Oh yea! Afshar used a lens in his setup too -- now I remember -- duhhh :blushing:

D

http://en.wikipedia.org/wiki/Afshar_experiment
 
  • #147
wow I just the wiki article on the ashfar experiment... mmm.. so proc. spie is an optical engineering journal and not a physics journal...

I guess it must be generally believed by the physics powers that be that ashfar's interpretation of the experiment is erroneous.

good enough for me i guess.. hehe
 
  • #148
alfredblase said:
I guess it must be generally believed by the physics powers that be that ashfar's interpretation of the experiment is erroneous.

Yea, I just linked from wiki to Lubos Motl's blog article [1] criticising the Afshar analysis, and I see with some amusement that Lubos' critique is essentially the same critique that I made myself [2] over in undernetphysics ... except that I made my critique a month earlier!

That's right, I beat him to the punch ... who's ya' daddy now? :cool:

DS <ducking in case Lubos is lurking about somewhere ...>

[1] http://motls.blogspot.com/2004/11/violation-of-complementarity.html

[2] http://groups.yahoo.com/group/undernetphysics/message/1231
 
  • #150
non-linear decoherence

Tez said:
Hi Michael,

5 or so years ago when I was visiting Paul Kwiat you gave me a preprint of how you thought the Born rule could/should be derived. I remember there was a cute idea in there somewhere, though I can't remember what it was! How did it pan out?

Tez


Hi Tez- Sorry for the delay- haven't been checking the forum. The idea was that if there were a non-linear decoherence process, the proper ratio of world-counts could arise asymptotically without fine-tuning. Basically it runs like this: if large-measure branches decohere faster than small-measure ones the limiting steady-state distributions would have the same average measure per branch.
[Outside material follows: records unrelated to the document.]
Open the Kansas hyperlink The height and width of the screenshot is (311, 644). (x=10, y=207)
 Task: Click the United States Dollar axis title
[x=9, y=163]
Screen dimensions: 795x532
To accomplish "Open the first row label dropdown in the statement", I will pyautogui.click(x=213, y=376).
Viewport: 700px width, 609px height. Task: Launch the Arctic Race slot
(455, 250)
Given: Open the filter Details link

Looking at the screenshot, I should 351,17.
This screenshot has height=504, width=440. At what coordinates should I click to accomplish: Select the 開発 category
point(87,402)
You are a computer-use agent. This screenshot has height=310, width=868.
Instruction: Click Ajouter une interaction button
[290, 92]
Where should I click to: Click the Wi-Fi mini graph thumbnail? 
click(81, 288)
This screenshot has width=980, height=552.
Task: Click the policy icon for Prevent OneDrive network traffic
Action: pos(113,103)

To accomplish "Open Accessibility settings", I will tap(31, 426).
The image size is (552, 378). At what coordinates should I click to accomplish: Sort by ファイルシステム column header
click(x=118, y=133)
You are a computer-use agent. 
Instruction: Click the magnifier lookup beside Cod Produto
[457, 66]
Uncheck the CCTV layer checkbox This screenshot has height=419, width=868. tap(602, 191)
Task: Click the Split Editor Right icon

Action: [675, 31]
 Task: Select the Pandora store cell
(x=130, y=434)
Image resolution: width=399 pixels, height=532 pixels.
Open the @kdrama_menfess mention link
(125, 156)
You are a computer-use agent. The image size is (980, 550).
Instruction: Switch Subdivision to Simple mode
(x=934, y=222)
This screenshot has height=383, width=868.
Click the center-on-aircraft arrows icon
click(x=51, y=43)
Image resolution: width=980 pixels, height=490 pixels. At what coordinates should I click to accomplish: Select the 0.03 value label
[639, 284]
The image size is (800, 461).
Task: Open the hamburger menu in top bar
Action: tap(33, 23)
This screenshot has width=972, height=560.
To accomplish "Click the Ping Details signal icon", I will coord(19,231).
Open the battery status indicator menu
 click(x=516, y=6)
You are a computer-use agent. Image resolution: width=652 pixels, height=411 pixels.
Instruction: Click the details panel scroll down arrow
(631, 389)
Hence branch count is simply proportional to measure.

How'd it work out? It was published in Found Phys. Lett., after some extraordinary constructive criticism from a referee. So far there are no obvious holes in it- e.g. no problem with superluminal communication, unlike some types of non-linear dynamics. On the other hand, it proposes extra machinery not in ordinary quantum mechanics, without giving a specific theory. Although the extra gunk is much less Rube-Goldbergish than in explicity collapse theories, it would be nice not to have to propose something like that at all.

I'm about to post a follow-on, in which I point out that once the non-linear processes have been proposed to rescue quantum measurement, they give the second law at no extra cost. A similar point was made by Albert in his book Time and Chance, but he was referring to non-linear collapse (much uglier) rather than simple non-linear decoherence.